Les députés ont adopté, ce lundi 30 juillet, la loi n°2018-26 portant autorisation d’enregistrement à titre dérogatoire à l’état civil. Le texte est composé de 12 articles et est une initiative du député Gérard Gbénonchi et treize autres. Il vise à permettre de capitaliser les acquis du Recensement administratif à vocation d’identification de la population (Ravip), à offrir la possibilité à des milliers de Béninois dépourvus d’actes de naissance à en disposer et au Bénin d’avoir un état civil actualisé. En d’autres termes, la loi adoptée hier entend déroger aux procédures de délivrance d’acte de naissance et permettre aux personnes déclarées n’ayant pas d’acte de naissance et qui sont enrôlées sur témoignages ou sur la base de la carte Lépi lors du Recensement électoral national approfondi (Rena) ou du Ravip à être prises en compte. 

Au niveau de chaque commune, la personne responsable de l’enregistrement à titre dérogatoire sur les registres de naissance est le maire ou son adjoint dûment désigné et le chef d’arrondissement au niveau de l’arrondissement. Aux termes de l’article 4, l’enregistrement à titre dérogatoire est demandé après certification de l’état nominatif des personnes concernées sur réquisition du procureur de la République, lequel est saisi par le ministre de la Justice.

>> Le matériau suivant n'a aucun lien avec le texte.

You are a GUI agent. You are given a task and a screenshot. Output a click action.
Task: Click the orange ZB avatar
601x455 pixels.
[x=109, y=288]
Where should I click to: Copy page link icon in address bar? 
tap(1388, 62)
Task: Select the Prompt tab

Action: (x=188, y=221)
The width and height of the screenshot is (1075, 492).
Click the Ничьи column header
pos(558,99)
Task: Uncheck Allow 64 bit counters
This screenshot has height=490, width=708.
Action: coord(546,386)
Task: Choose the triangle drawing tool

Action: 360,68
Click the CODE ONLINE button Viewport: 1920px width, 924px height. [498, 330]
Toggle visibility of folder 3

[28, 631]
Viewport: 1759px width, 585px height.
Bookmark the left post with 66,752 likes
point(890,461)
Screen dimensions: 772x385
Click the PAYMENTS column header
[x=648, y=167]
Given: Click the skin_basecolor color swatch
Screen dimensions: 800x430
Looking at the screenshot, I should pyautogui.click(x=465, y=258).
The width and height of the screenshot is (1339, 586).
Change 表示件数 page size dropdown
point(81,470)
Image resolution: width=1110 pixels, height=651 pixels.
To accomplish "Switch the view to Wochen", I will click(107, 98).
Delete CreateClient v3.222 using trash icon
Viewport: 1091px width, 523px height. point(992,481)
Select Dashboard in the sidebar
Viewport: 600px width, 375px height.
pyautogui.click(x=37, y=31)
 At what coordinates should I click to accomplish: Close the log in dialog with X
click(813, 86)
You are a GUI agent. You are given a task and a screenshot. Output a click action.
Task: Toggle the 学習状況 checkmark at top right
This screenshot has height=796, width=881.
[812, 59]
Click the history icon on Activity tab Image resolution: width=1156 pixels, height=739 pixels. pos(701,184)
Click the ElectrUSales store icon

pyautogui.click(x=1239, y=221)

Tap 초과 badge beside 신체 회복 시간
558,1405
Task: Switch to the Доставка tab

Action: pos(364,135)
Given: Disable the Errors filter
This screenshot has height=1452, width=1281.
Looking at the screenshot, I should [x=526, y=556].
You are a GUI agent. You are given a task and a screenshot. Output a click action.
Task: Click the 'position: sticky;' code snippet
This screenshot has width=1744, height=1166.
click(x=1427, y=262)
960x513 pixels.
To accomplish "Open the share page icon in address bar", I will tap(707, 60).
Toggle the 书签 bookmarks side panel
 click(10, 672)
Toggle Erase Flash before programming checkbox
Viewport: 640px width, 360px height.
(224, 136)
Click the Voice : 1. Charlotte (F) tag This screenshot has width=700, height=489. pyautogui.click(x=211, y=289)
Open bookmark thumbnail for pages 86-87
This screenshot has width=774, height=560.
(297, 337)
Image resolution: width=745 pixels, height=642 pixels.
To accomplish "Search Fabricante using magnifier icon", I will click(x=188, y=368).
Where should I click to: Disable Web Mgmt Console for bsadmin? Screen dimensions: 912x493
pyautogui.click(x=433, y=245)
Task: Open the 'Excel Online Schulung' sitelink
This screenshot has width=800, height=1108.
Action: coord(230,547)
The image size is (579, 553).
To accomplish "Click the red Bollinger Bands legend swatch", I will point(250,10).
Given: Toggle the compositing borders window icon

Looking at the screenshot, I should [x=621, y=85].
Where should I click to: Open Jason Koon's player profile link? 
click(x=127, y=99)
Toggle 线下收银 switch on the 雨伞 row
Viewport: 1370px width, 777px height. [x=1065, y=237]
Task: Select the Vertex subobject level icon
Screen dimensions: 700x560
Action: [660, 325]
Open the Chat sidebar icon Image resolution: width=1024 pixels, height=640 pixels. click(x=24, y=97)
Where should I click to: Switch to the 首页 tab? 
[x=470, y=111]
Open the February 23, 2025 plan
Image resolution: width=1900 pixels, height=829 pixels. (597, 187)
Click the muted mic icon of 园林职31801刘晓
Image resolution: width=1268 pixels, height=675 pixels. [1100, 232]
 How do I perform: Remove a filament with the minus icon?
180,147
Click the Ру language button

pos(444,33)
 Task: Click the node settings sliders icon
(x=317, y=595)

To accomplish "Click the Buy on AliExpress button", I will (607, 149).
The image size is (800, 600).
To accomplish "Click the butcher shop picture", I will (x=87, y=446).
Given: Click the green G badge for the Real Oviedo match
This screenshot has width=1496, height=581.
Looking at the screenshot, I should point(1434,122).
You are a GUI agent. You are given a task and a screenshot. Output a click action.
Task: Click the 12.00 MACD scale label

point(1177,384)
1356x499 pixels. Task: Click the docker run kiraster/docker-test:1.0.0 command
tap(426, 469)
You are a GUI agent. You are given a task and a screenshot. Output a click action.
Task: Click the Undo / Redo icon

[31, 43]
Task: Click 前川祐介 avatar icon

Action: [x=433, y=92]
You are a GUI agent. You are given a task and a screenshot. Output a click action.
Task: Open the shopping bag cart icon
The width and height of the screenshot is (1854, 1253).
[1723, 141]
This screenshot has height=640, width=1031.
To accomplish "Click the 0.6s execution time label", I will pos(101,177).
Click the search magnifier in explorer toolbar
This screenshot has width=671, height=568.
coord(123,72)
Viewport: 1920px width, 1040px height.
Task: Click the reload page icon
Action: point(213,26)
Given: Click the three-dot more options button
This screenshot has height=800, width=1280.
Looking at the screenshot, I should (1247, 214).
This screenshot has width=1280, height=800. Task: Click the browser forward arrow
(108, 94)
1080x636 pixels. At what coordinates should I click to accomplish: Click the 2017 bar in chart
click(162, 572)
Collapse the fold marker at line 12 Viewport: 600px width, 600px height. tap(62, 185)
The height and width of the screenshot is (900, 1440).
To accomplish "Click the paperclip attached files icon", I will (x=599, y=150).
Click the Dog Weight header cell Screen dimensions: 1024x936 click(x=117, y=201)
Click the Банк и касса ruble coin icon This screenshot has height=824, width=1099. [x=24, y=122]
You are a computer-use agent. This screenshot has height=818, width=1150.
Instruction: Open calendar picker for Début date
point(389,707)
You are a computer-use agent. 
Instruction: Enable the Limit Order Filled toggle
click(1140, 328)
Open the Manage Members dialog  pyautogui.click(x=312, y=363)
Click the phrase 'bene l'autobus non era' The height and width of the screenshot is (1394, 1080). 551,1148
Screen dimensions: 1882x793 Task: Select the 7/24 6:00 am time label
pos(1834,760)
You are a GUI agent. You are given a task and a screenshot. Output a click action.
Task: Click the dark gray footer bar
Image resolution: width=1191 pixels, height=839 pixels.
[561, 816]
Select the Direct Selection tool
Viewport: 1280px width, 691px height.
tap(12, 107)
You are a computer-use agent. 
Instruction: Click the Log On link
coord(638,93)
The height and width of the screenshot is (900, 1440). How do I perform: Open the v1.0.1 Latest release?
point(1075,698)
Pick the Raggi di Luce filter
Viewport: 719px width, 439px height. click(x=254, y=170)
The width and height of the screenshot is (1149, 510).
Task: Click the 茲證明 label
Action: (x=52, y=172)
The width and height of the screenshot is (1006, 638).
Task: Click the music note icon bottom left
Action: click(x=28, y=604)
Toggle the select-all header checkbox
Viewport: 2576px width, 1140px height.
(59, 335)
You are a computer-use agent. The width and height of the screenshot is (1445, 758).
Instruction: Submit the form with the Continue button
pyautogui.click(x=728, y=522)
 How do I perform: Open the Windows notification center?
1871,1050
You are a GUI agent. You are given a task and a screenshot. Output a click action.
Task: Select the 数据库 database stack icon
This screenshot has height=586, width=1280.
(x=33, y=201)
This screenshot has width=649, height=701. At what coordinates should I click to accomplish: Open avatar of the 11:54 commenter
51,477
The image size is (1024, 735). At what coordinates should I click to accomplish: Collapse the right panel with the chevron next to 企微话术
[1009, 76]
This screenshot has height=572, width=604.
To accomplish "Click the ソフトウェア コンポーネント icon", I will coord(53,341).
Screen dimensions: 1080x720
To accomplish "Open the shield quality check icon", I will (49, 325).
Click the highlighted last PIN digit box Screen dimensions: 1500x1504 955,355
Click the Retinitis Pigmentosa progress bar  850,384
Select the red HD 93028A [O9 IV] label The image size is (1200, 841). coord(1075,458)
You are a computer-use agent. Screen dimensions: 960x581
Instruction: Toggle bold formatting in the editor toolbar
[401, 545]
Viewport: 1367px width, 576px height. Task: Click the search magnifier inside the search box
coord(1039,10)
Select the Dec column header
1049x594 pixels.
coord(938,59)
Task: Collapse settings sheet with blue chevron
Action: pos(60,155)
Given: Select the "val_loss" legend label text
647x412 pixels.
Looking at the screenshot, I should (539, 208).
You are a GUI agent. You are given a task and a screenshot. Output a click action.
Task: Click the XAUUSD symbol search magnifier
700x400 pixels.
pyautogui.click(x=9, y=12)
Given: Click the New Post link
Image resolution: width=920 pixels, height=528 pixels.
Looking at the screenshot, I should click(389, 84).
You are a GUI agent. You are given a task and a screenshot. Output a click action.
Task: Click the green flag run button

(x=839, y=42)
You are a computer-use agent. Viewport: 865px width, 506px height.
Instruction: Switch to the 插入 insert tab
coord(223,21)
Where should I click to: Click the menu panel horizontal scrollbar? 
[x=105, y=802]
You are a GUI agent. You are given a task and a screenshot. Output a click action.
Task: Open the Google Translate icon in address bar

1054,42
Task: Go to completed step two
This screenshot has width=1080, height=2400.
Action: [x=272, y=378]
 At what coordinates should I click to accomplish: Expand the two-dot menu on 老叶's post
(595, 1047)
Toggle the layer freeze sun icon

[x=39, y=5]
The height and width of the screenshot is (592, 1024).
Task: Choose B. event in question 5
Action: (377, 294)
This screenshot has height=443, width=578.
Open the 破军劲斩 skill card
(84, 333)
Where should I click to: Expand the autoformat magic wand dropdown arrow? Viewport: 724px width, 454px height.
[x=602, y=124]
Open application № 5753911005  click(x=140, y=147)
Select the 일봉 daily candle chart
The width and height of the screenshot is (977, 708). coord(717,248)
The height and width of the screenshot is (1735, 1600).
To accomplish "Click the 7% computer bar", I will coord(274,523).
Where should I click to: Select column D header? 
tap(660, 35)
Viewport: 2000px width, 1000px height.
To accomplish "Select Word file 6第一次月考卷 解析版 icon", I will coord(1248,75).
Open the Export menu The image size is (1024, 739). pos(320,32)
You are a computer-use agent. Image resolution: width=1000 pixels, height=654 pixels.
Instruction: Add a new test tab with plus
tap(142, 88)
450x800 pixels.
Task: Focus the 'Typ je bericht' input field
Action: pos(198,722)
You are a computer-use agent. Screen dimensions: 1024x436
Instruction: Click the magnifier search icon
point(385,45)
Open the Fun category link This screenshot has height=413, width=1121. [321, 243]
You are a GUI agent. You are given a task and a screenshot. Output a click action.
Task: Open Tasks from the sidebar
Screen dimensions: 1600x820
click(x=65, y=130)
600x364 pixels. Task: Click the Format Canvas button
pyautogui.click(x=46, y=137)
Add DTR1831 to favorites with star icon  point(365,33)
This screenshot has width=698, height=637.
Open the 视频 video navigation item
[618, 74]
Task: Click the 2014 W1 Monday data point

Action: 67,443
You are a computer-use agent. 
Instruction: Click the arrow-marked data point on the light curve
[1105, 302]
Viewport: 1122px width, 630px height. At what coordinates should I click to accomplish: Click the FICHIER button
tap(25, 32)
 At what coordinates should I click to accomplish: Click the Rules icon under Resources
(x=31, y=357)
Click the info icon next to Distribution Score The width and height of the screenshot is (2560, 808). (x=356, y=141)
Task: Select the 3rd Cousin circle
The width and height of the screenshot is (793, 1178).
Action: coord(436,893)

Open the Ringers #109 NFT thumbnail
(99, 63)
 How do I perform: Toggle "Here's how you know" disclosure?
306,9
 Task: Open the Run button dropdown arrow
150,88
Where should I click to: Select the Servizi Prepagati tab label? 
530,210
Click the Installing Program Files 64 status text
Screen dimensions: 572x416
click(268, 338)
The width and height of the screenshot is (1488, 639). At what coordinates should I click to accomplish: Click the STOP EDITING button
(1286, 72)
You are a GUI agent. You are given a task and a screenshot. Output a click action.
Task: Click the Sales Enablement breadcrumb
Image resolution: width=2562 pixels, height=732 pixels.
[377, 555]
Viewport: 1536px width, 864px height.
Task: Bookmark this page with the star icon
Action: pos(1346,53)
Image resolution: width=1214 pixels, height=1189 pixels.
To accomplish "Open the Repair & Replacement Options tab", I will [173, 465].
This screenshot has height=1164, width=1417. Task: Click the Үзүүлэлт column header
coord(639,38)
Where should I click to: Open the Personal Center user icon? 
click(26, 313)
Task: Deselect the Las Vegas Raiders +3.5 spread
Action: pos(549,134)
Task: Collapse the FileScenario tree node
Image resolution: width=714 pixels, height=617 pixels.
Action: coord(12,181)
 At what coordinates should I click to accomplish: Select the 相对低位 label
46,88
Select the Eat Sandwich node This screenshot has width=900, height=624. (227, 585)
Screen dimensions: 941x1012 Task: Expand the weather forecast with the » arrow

La liste nominative des bénéficiaires est établie à partir des données recueillies lors du Ravip. Elle est certifiée par l’Agence nationale de traitement (Ant). La réquisition est adressée à l’officier d’état civil aux fins d’une prise en compte de la liste des personnes concernées dans son ressort territorial. Les parquets et les centres d’état civil et l’Ant seront appuyés par le comité technique de pilotage des opérations qui n’est rien d’autre que celui ayant piloté le Ravip, précise le texte. Après l’établissement des actes de naissance, il sera procédé à une opération de délivrance sans frais des volets n°1 aux personnes concernées. Le retrait du volet n°1 se fait au niveau des centres d’état civil. Cette opération se déroule dans la transparence. La délivrance se fait sous la responsabilité des maires et chefs d’arrondissement. Le refus de délivrer le volet n°1 tout comme sa délivrance contre paiement d’une somme d’argent est une faute professionnelle grave engageant la responsabilité personnelle de l’officier de l’état civil dépositaire, note l’article 10 de la loi adoptée à l’unanimité des députés présents ou représentés, en présence du garde des sceaux, Me Séverin Quenum.